» EXTRACTED TEXT:

---*---

Patience: This is not just patience with people, but patience with finding the right solution to a challenge you come across implementing AI on HPC systems. There are so many things that can go wrong when you implement randomized algorithms on GPUs at exascale. It is not enough to just be smart, or a good problem solver, or even patient. You must have the patience to identify the problems that need to be prioritized. Often, it can be easy to find the “band-aid” solution and move on, it takes patience to dig deeper and get at the root of the problem.
What is the biggest challenge you face in your current role?
Keeping up with the fast-paced development of AI. Open-source libraries and access to GPUs on our laptops is generating new research directions faster than we can evaluate the credibility of the current methods.
What changes do you see for the HPC / AI community in the next five-10 years, and how do you see your own skills evolving during this time frame?
I expect that there will be a new field of mathematics developed that will focus on the theoretical foundation of AI. While some theories exist, e.g., the Universal Approximation Theory, we lack a more formal rigorous foundation that transcends theory in a way that provides more responsible use of AI.
What is your view on the convergence and co-dependence of HPC and AI?
Advancements in HPC are providing opportunities to build larger and more complex models with more and more hyperparameters. As this continues, we keep moving away from our foundational understanding of why the model is performing well or why it does not perform as expected. As we add more and more parameters and hyper-parameters to a model we continue to make the verification, validation, uncertainty quantification, and sensitivity analysis of that model significantly more difficult. Every time we add another component, feature, or capability to a model, you will inevitably break a prior assumption.
Do you believe science drives technology or technology drives science?
I believe the pursuit of objective facts (knowledge) drives both technology and science.

---*---

» ASSIGNMENT 1:
In the interview on HPC and AI, which theory is named as an example of the theories of AI that already exist?
» ASSIGNMENT 2:
Continue the interview on HPC and AI from the point where it stops.
The dataset entries have no part in this work.

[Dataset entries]
---*---

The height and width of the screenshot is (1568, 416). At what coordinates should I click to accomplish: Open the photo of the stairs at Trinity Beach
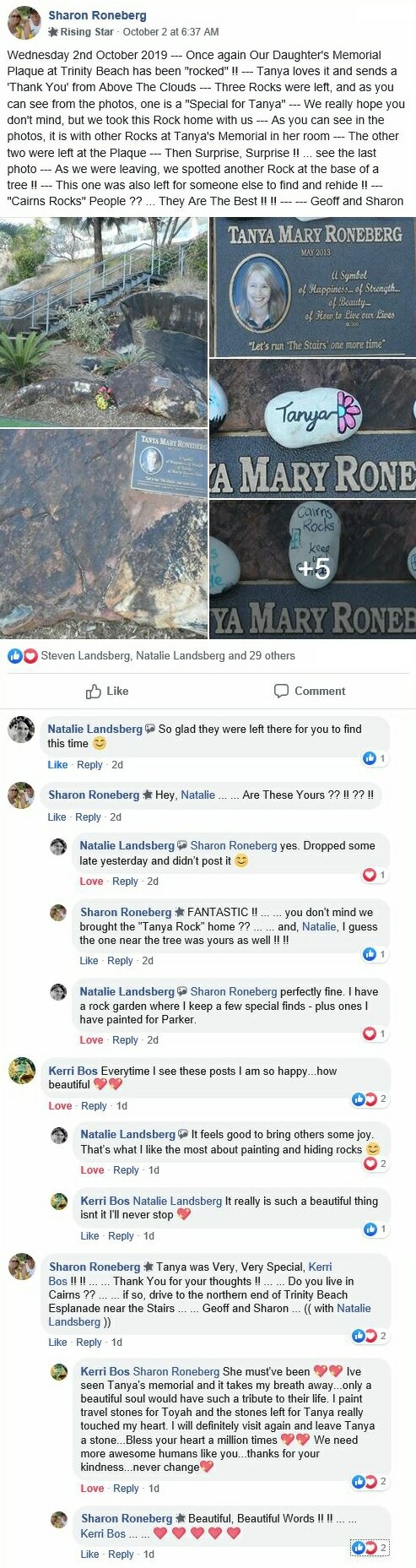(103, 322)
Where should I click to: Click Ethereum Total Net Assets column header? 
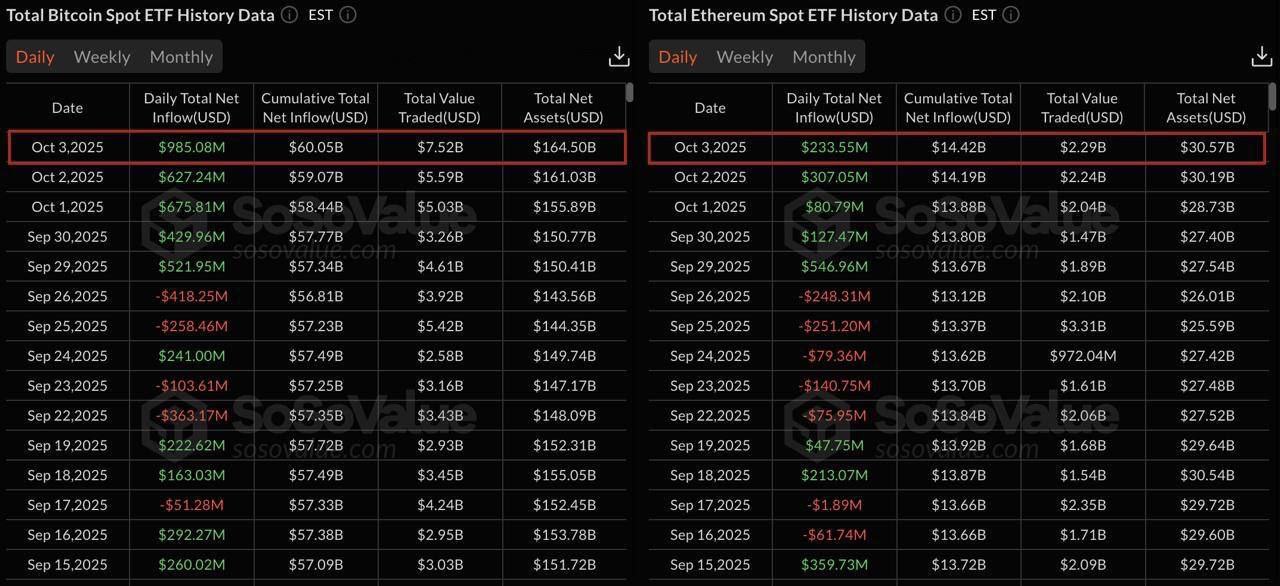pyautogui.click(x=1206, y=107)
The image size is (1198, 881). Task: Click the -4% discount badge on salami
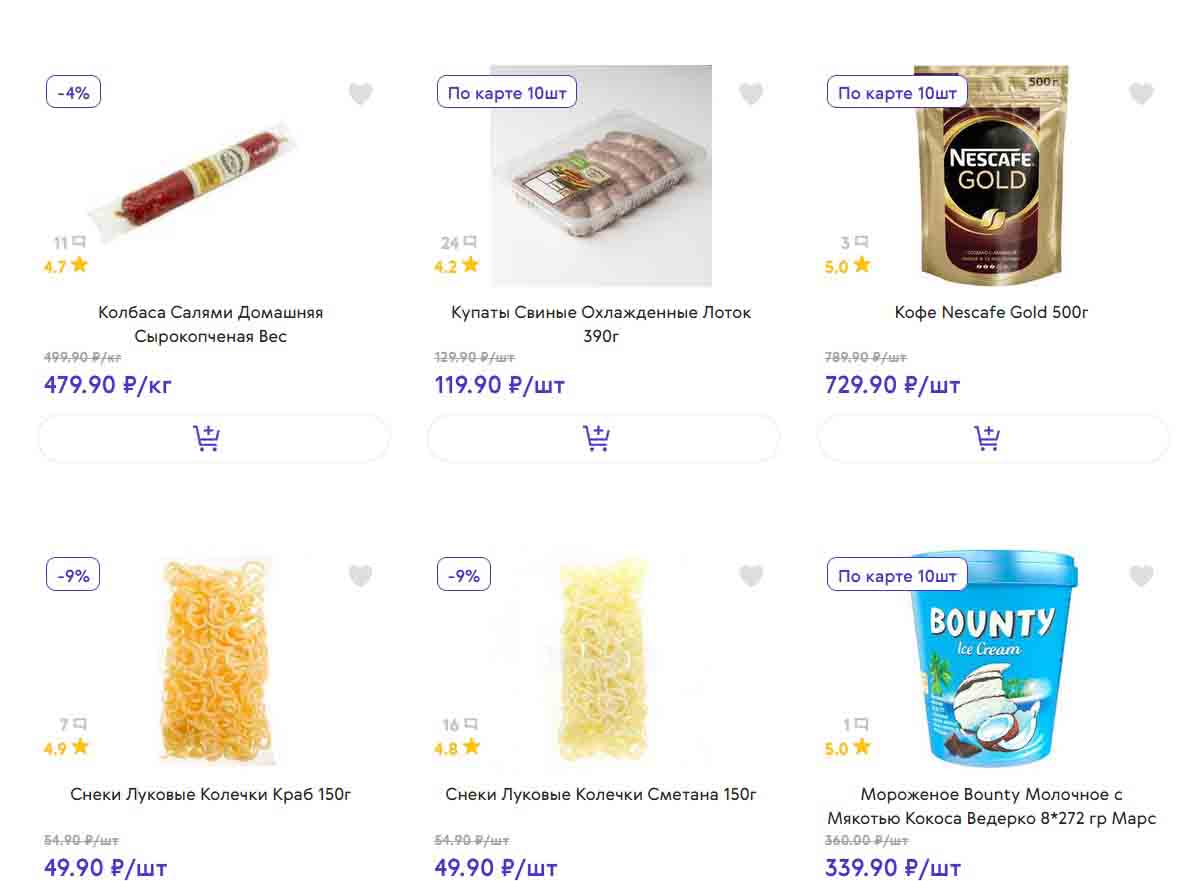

---*---

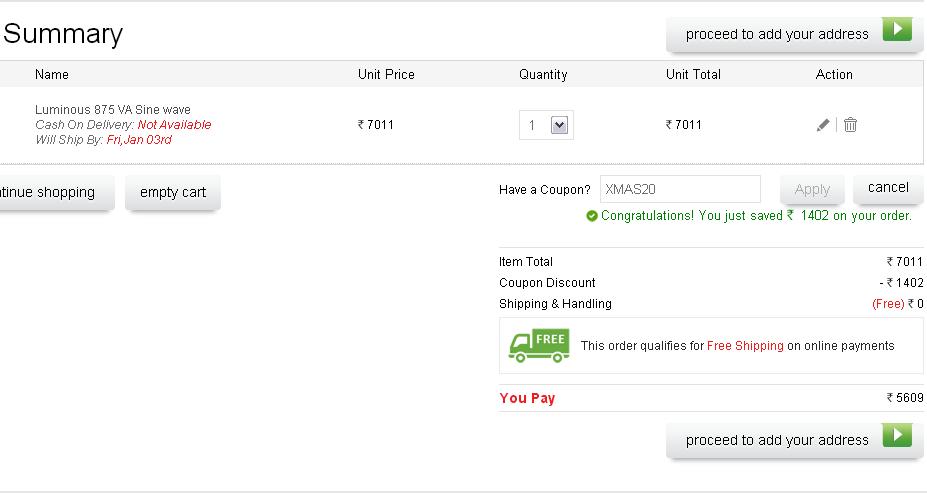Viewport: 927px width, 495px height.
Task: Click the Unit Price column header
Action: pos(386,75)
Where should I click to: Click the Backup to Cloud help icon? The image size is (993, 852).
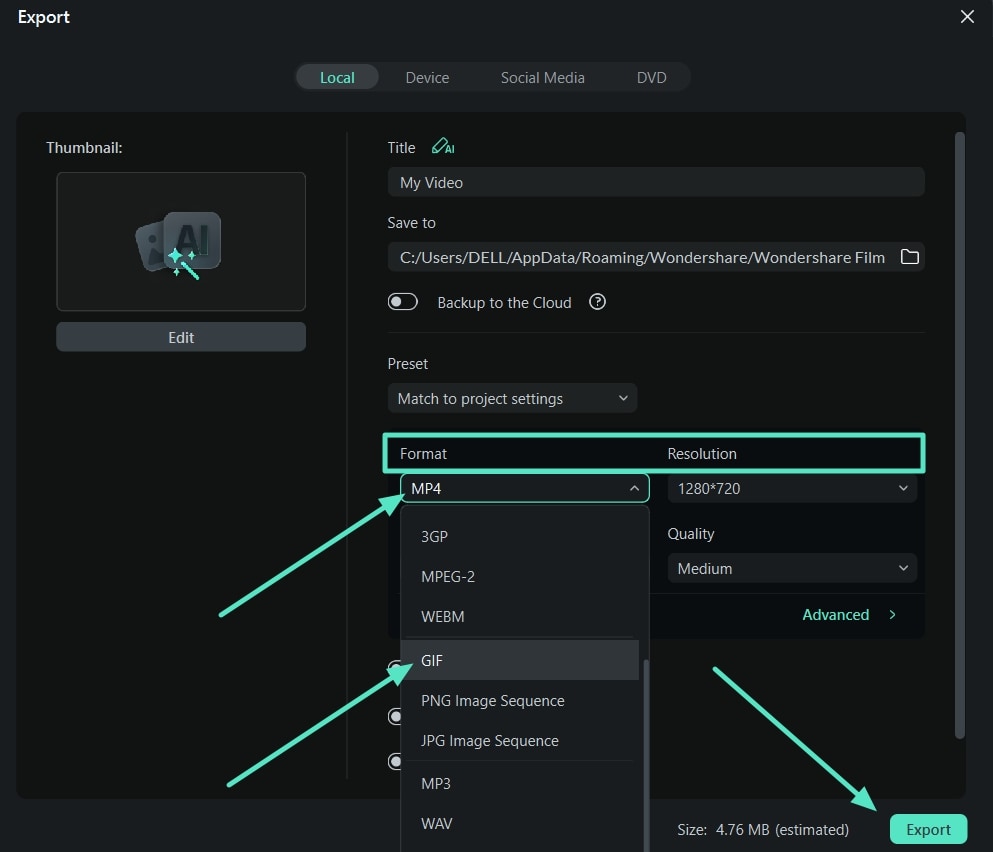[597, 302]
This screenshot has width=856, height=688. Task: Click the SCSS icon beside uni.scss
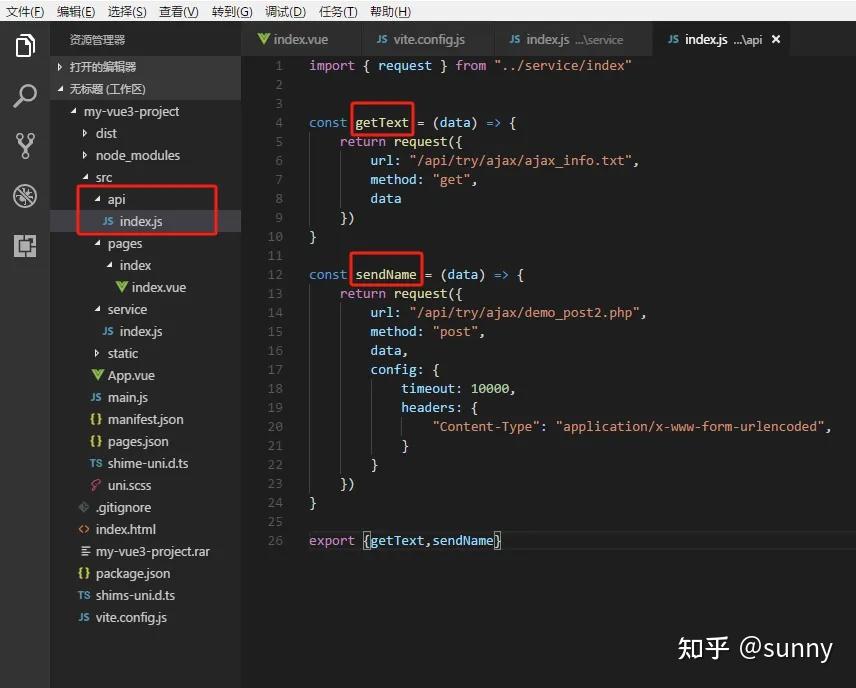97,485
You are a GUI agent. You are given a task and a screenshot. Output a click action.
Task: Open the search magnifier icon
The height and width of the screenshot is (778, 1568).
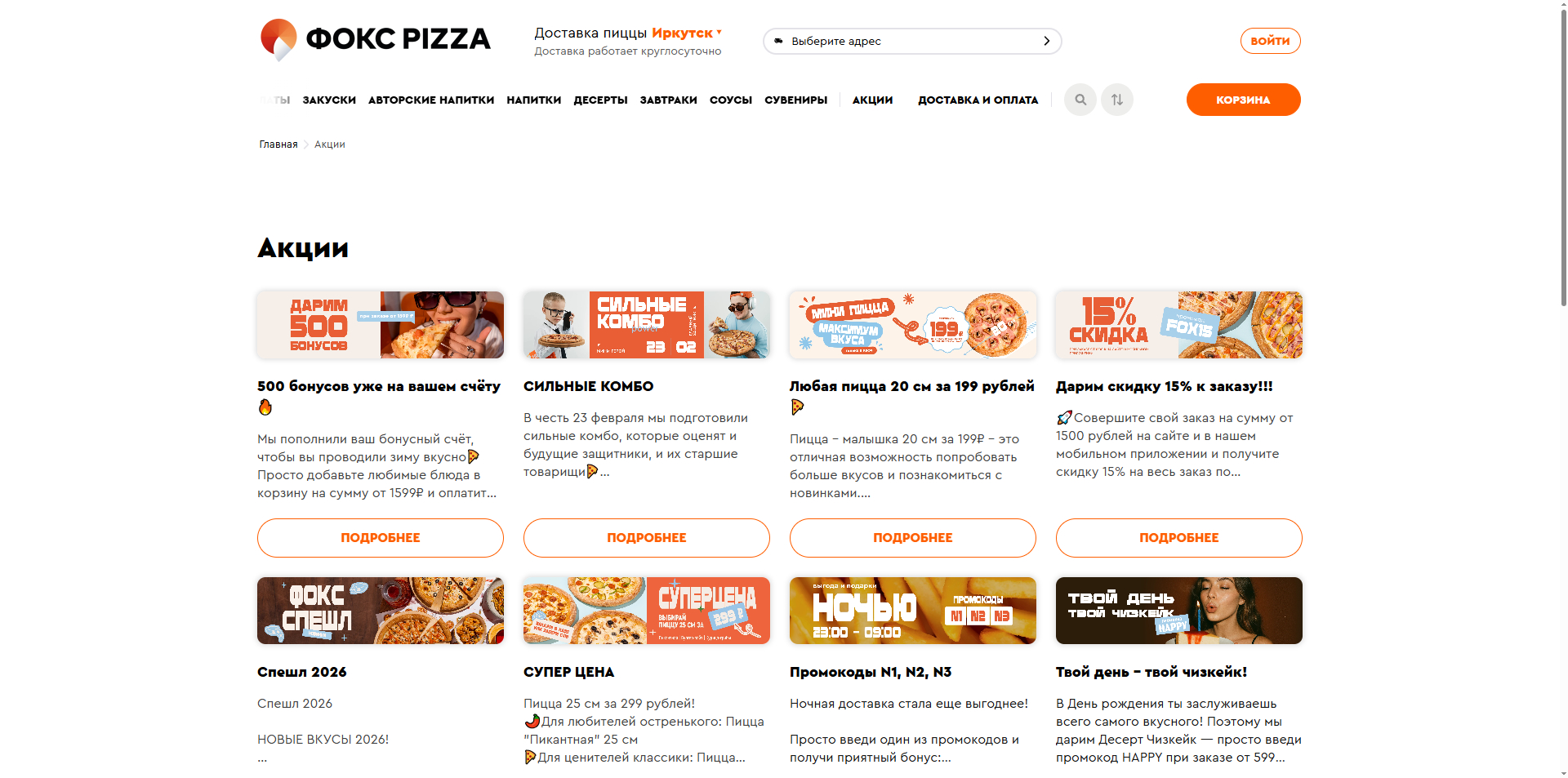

---*---

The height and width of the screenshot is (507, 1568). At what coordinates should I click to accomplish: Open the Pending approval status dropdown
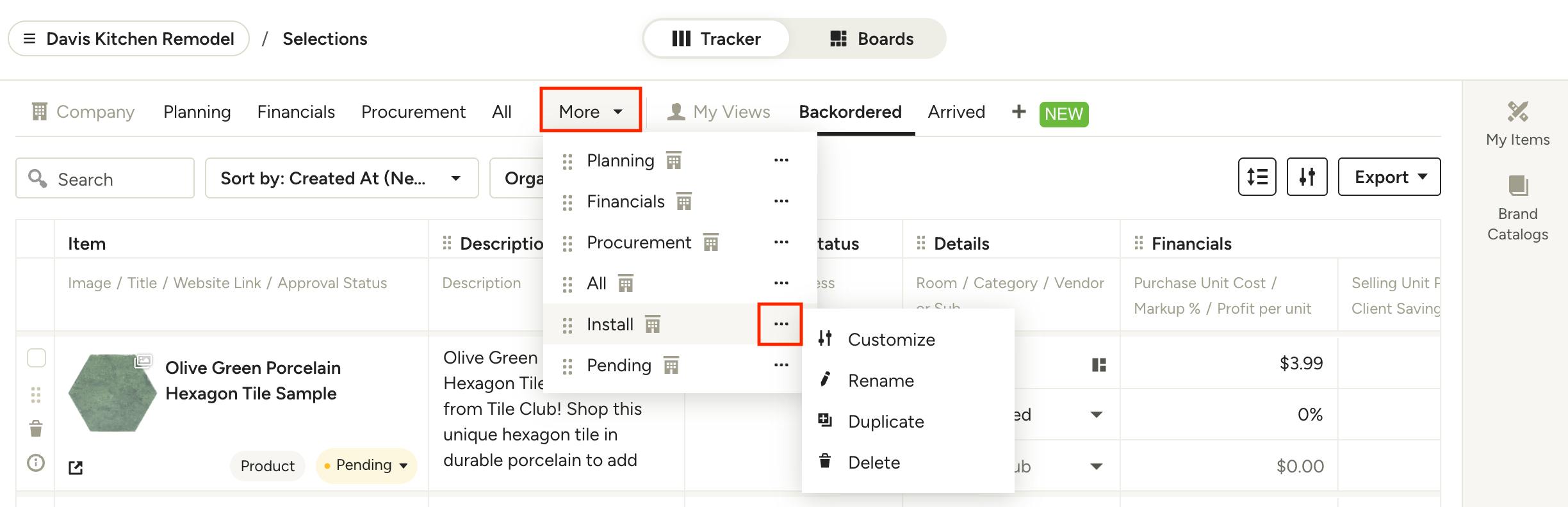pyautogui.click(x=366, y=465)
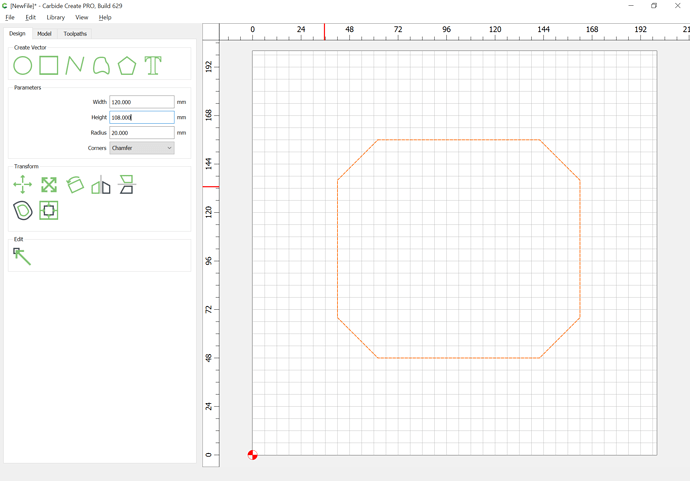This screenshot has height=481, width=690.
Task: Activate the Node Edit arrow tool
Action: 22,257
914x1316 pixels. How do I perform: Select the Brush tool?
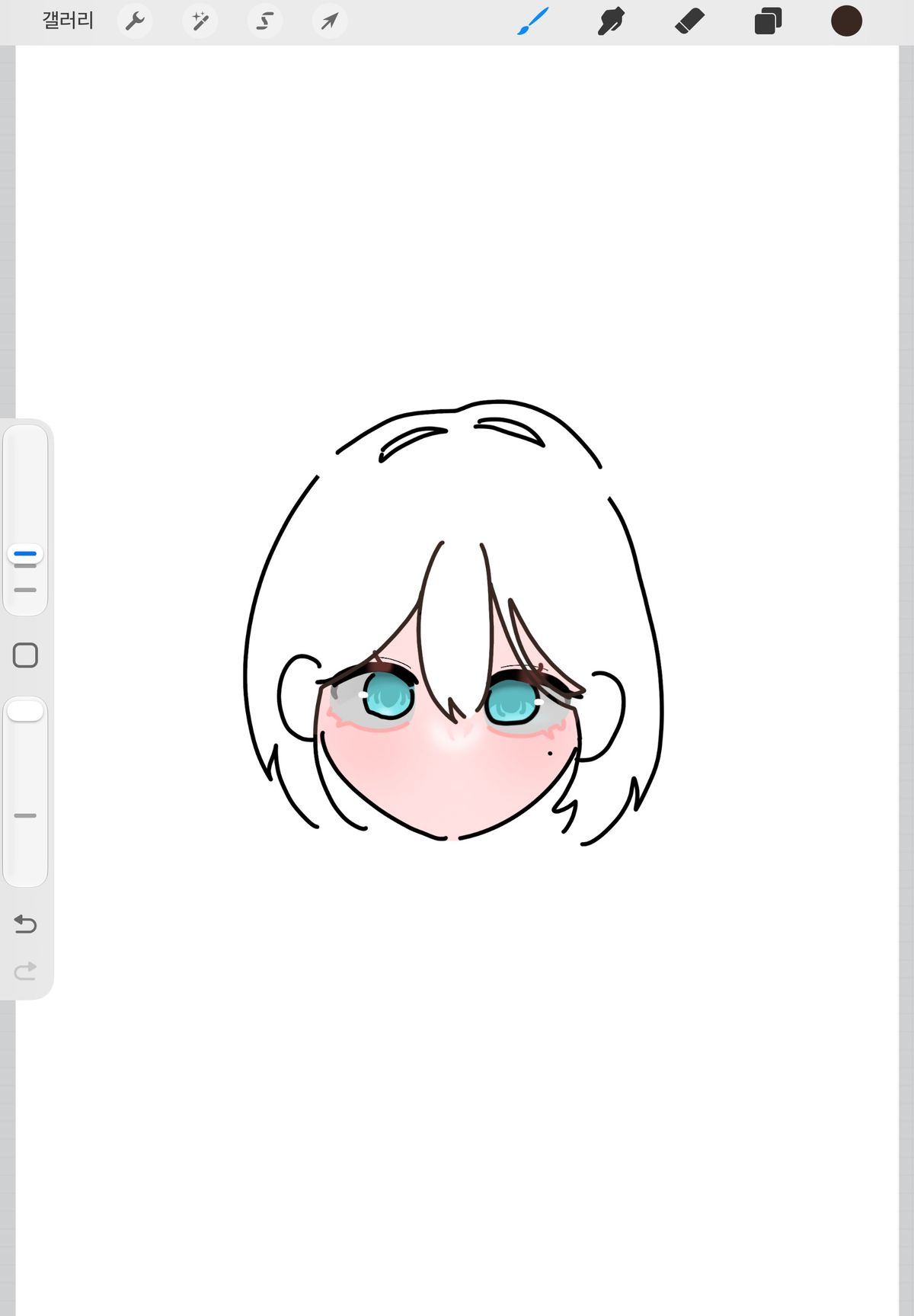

---*---

» TASK ANSWER 1:
The Universal Approximation Theory.

» TASK ANSWER 2:
During the scientific revolution in the 16th-17th century, science drove technology. The technology was needed for scientists to standardize their data collection procedures to validate their theories. Today, we see that technology is driving the science. The advancements of HPC and AI resources provide novel exploration into vast amounts of data that is producing new discoveries and requiring a more formal scientific understanding. As technology advances, we have to be able to benchmark the performance of these tools against well-established scientific principles so that we can collect verification evidence that the technology is performing as expected.
In the pursuit of objective facts, technology and science are coupled in such a way that we evaluate the credibility of one against the other. Independently, both technology and science are full of uncertainties and errors. Coupling science and technology is the key to establishing irrefutable knowledge that is extensively verified and validated.
Would you like to share anything about your personal life?
Educational Outreach: VEX VRC Robotics program in New Mexico. Throughout the school year, I am a mentor to the two Cibola High School robotics teams. As a small community that is actively growing, I also supported the broader program by refereeing the majority of the events in New Mexico and as the Head Referee for the Albuquerque League Championships and States Championships.
Hobbies: Reading, traveling, baking, cooking and camping.